● **Instructions for the task**: Present the listing from its first line through the line containing "Viewport: 377px width, 360px height. tap(246, 293)", both included, as a Markdown table with the columns No. and Line, numbering each line and leaving out blank lines.

● ● ● ● ●

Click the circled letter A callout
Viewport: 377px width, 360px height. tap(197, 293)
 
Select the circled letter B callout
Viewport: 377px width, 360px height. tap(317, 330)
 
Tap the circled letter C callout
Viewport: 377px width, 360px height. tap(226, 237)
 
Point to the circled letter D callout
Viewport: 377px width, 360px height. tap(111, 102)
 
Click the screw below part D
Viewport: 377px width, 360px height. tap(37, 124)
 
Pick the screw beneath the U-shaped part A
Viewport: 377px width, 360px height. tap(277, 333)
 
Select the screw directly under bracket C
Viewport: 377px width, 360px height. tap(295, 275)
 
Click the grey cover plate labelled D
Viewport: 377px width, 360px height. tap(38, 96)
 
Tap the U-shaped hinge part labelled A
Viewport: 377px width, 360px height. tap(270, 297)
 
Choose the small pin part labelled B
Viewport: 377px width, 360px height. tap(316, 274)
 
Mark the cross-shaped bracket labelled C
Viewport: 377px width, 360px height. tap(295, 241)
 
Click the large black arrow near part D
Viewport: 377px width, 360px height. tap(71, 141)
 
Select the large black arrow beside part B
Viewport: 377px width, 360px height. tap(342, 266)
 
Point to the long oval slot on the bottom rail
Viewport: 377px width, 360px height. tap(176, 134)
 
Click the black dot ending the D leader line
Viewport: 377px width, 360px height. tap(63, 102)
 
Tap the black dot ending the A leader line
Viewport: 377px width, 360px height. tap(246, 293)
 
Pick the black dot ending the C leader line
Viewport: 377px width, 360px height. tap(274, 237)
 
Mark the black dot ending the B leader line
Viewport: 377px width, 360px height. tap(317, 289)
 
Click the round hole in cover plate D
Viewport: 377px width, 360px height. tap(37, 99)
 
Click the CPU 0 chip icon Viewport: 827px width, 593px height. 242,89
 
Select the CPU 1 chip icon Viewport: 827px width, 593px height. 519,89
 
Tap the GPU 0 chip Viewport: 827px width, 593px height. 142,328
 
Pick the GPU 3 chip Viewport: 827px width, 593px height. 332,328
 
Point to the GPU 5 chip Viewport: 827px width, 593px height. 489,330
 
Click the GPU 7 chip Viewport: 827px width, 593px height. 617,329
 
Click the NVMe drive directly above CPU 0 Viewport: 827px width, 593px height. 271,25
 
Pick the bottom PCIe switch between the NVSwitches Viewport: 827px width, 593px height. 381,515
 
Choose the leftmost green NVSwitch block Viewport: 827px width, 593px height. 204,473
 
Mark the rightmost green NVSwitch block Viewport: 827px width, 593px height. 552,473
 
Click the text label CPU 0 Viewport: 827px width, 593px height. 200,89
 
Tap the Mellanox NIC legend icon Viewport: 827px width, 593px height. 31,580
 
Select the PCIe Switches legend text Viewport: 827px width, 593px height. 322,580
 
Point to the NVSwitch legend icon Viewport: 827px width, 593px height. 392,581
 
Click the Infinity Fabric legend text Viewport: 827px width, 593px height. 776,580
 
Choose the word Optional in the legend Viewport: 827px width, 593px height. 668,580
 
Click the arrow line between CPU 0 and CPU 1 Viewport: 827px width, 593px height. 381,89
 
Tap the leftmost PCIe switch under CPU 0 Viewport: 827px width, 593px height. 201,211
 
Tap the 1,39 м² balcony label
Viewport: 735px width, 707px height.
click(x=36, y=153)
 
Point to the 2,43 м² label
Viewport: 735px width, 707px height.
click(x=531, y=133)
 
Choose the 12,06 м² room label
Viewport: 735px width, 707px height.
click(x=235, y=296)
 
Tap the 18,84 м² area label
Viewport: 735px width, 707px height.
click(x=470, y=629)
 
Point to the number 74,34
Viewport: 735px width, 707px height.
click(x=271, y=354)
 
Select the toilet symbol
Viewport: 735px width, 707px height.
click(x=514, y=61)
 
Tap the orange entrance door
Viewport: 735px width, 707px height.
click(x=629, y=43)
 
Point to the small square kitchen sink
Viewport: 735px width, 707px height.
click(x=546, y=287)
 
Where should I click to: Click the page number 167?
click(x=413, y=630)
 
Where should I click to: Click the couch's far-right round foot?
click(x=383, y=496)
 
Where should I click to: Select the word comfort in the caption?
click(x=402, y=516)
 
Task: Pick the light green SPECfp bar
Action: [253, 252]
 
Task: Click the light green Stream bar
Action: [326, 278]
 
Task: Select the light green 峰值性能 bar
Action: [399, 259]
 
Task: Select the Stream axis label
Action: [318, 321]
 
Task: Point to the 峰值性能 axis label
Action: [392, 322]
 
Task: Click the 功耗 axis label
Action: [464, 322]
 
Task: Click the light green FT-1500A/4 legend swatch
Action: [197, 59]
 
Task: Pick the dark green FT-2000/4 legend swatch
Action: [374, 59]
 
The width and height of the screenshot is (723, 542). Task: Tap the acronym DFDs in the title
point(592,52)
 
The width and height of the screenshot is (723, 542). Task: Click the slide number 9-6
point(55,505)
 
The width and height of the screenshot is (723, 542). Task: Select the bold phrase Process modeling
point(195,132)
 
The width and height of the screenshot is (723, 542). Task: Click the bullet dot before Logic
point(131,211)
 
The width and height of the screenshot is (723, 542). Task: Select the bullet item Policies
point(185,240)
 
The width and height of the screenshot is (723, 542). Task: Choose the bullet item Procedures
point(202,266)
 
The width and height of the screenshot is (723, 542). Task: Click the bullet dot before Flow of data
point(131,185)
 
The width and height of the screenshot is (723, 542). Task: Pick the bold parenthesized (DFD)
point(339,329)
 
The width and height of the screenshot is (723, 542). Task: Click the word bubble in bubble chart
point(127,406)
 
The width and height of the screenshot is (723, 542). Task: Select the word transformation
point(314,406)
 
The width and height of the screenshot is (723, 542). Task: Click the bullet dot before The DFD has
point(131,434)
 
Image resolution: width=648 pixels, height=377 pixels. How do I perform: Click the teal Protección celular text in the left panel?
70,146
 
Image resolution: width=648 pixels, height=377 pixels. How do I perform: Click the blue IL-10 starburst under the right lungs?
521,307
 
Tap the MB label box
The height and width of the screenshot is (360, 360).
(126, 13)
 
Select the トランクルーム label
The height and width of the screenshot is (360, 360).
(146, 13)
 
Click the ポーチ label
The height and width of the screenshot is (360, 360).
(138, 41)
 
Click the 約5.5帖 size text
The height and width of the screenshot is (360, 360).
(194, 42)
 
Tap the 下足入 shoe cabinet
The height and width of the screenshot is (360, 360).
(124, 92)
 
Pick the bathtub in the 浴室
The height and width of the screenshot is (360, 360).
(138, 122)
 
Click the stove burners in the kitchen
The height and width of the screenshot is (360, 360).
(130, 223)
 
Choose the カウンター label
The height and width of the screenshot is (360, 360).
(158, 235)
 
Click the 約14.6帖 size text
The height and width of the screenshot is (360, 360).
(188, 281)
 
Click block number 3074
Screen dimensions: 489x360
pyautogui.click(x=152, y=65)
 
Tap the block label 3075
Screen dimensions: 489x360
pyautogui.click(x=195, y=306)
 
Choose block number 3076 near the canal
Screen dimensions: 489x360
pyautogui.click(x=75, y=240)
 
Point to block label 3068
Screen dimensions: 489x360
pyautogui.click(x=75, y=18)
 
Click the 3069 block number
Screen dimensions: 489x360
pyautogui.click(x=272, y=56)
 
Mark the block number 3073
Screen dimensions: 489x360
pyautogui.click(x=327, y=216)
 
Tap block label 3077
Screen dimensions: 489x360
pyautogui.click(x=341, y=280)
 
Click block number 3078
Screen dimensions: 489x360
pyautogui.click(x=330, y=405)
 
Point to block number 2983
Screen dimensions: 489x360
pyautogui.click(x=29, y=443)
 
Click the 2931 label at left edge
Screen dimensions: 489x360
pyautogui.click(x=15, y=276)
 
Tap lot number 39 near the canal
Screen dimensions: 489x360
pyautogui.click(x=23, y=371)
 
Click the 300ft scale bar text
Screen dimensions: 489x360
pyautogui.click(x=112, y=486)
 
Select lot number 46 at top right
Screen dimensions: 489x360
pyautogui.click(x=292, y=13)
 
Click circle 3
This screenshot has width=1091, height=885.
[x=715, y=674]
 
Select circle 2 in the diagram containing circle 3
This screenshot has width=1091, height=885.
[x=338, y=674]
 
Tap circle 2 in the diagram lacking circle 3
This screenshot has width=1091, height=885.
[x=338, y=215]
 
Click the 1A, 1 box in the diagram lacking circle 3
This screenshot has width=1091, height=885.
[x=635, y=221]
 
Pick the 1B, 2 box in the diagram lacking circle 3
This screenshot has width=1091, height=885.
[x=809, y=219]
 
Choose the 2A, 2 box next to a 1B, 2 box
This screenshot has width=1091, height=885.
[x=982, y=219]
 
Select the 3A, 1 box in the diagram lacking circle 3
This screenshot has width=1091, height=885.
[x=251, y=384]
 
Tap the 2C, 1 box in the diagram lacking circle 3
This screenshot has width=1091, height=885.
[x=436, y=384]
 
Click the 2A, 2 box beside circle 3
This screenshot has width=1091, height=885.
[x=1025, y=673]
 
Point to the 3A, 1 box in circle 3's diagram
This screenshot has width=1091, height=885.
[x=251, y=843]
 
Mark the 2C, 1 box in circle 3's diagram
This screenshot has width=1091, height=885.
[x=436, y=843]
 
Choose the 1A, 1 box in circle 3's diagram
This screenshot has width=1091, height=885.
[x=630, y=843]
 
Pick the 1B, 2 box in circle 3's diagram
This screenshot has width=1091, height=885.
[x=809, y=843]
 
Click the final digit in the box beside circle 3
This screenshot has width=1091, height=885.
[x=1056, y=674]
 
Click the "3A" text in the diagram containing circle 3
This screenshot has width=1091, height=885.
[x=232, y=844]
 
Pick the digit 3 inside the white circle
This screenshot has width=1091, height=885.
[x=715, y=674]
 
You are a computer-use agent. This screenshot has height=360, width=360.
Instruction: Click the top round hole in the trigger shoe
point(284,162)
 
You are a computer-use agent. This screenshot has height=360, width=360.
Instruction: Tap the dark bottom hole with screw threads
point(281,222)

● ● ● ● ●

● **Full response**:
| No. | Line |
|---|---|
| 1 | Click the circled letter A callout |
| 2 | Viewport: 377px width, 360px height. tap(197, 293) |
| 3 | Select the circled letter B callout |
| 4 | Viewport: 377px width, 360px height. tap(317, 330) |
| 5 | Tap the circled letter C callout |
| 6 | Viewport: 377px width, 360px height. tap(226, 237) |
| 7 | Point to the circled letter D callout |
| 8 | Viewport: 377px width, 360px height. tap(111, 102) |
| 9 | Click the screw below part D |
| 10 | Viewport: 377px width, 360px height. tap(37, 124) |
| 11 | Pick the screw beneath the U-shaped part A |
| 12 | Viewport: 377px width, 360px height. tap(277, 333) |
| 13 | Select the screw directly under bracket C |
| 14 | Viewport: 377px width, 360px height. tap(295, 275) |
| 15 | Click the grey cover plate labelled D |
| 16 | Viewport: 377px width, 360px height. tap(38, 96) |
| 17 | Tap the U-shaped hinge part labelled A |
| 18 | Viewport: 377px width, 360px height. tap(270, 297) |
| 19 | Choose the small pin part labelled B |
| 20 | Viewport: 377px width, 360px height. tap(316, 274) |
| 21 | Mark the cross-shaped bracket labelled C |
| 22 | Viewport: 377px width, 360px height. tap(295, 241) |
| 23 | Click the large black arrow near part D |
| 24 | Viewport: 377px width, 360px height. tap(71, 141) |
| 25 | Select the large black arrow beside part B |
| 26 | Viewport: 377px width, 360px height. tap(342, 266) |
| 27 | Point to the long oval slot on the bottom rail |
| 28 | Viewport: 377px width, 360px height. tap(176, 134) |
| 29 | Click the black dot ending the D leader line |
| 30 | Viewport: 377px width, 360px height. tap(63, 102) |
| 31 | Tap the black dot ending the A leader line |
| 32 | Viewport: 377px width, 360px height. tap(246, 293) |